課題:
[1] 次に示すステーブルコインに関する文書抜粋から、「5月におけるステーブルコイン」から「が爆発的な検索数に繋がった。」までの部分を一字一句変えずに抜き出しなさい。
[2] 次の仮想通貨市場に関する文書抜粋によると、ビットコインとイーサリアムの日間のGoogle検索数が最も多く観測されたのは何月何日か。

文書抜粋:
****************************************
周知の通り、ステーブルコインの発行量ではテザーがダントツの一位だが、他のステーブルコインに比べ、USDTのマーケットシェアは徐々に減少傾向にある。全体の仮想通貨市場でもTOP10入りしたUSDCの比率は20%に達しているほか、バイナンスの手がける米ドル建ステーブルコインのBUSD、MakerDAOのステーブルコインDAIなども発行量の増加が顕著だ。
5月におけるステーブルコインのオンチェーンボリュームも28日時点ですでに月間ベースでは過去最高を記録しており、下落相場の中で利益確定売りに走る投資家マネーの傾向を表す。
ビットコインとイーサリアムの検索数、年内最多を記録
また、ビットコインとイーサリアムは共に、5月におけるGoogle検索数が年内最多を記録。Google Trend上では、日間での検索数は5月19日に最も多い検索数が観測された。5月19日には、大量のロスカットが発生し、相場全体が急落していた経緯があり、理由を探る動きが爆発的な検索数に繋がった。
****************************************
記録一覧:

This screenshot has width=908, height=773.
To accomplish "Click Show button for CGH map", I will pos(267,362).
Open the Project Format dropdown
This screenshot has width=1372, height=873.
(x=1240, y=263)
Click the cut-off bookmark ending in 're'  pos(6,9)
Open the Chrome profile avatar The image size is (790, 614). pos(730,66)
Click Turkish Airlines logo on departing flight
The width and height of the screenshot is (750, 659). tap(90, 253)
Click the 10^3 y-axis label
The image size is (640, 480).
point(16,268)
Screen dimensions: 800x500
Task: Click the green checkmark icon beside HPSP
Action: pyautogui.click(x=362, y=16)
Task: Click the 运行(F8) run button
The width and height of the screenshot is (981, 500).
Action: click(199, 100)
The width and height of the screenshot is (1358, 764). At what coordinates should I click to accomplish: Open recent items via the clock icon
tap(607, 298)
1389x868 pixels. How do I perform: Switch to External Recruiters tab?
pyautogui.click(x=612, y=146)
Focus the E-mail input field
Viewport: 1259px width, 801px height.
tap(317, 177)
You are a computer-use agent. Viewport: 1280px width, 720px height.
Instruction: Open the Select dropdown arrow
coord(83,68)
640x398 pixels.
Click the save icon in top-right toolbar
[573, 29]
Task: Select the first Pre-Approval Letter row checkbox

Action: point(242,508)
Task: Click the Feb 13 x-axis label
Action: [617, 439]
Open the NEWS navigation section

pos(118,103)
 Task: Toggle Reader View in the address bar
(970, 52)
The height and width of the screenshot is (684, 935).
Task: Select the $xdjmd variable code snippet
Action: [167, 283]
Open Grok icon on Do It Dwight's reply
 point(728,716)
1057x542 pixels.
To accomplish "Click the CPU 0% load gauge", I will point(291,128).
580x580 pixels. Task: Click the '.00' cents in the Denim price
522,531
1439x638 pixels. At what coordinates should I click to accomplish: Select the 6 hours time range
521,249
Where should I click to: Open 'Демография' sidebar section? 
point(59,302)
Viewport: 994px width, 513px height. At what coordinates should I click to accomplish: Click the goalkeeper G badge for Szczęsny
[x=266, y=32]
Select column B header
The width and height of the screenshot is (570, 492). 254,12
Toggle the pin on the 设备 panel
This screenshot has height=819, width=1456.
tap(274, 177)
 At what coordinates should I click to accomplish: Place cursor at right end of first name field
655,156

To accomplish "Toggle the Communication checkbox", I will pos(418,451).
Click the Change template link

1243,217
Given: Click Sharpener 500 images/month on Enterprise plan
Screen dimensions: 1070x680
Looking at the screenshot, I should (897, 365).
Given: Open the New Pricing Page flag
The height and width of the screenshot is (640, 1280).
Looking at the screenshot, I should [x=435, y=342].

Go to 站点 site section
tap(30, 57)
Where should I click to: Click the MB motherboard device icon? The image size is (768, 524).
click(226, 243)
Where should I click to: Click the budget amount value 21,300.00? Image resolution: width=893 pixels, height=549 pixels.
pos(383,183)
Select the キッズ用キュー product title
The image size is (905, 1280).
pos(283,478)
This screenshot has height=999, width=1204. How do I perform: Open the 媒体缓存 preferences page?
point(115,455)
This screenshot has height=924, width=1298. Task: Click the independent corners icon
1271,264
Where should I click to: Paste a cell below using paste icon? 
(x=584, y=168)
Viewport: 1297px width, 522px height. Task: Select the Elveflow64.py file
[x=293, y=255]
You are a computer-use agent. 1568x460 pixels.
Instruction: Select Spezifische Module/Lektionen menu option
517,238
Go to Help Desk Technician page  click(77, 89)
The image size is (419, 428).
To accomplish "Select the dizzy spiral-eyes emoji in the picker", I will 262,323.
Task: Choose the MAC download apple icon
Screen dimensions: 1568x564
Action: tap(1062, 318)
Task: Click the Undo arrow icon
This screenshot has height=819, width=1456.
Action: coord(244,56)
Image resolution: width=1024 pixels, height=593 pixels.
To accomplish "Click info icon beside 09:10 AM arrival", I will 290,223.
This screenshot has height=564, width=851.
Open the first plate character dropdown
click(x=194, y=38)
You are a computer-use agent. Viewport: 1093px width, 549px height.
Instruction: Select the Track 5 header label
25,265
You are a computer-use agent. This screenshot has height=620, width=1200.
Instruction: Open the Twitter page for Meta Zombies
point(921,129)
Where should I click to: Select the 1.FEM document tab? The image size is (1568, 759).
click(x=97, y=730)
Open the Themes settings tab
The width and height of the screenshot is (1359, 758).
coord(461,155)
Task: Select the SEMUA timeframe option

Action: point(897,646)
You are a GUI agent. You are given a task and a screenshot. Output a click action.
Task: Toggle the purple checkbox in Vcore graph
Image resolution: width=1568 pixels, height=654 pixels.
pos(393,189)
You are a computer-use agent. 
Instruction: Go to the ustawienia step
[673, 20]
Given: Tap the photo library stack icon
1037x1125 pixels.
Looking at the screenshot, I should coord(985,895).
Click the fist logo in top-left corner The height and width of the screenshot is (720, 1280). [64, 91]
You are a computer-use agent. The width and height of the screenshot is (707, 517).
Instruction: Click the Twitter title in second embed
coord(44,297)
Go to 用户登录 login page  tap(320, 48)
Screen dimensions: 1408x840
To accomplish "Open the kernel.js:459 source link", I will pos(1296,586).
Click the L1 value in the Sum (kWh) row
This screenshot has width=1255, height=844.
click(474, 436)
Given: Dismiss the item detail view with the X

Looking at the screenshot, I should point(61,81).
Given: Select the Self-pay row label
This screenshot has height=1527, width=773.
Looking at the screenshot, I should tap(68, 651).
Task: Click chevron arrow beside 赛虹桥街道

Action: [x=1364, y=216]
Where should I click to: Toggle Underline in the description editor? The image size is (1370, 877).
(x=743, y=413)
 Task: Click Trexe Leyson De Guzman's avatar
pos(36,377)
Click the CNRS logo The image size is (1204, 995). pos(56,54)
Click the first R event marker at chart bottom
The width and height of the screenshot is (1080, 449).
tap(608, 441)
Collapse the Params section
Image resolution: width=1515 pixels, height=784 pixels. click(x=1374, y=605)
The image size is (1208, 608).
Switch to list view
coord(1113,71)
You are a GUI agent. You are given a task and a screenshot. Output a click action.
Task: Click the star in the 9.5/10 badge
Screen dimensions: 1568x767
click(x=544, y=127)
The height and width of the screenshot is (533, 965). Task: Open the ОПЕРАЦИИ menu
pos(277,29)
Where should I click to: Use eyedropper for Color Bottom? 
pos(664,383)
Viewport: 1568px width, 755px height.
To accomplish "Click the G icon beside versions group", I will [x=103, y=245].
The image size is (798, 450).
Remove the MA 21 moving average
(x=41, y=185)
****************************************
問題の解答:
[1]
5月におけるステーブルコインのオンチェーンボリュームも28日時点ですでに月間ベースでは過去最高を記録しており、下落相場の中で利益確定売りに走る投資家マネーの傾向を表す。
ビットコインとイーサリアムの検索数、年内最多を記録
また、ビットコインとイーサリアムは共に、5月におけるGoogle検索数が年内最多を記録。Google Trend上では、日間での検索数は5月19日に最も多い検索数が観測された。5月19日には、大量のロスカットが発生し、相場全体が急落していた経緯があり、理由を探る動きが爆発的な検索数に繋がった。

[2] 5月19日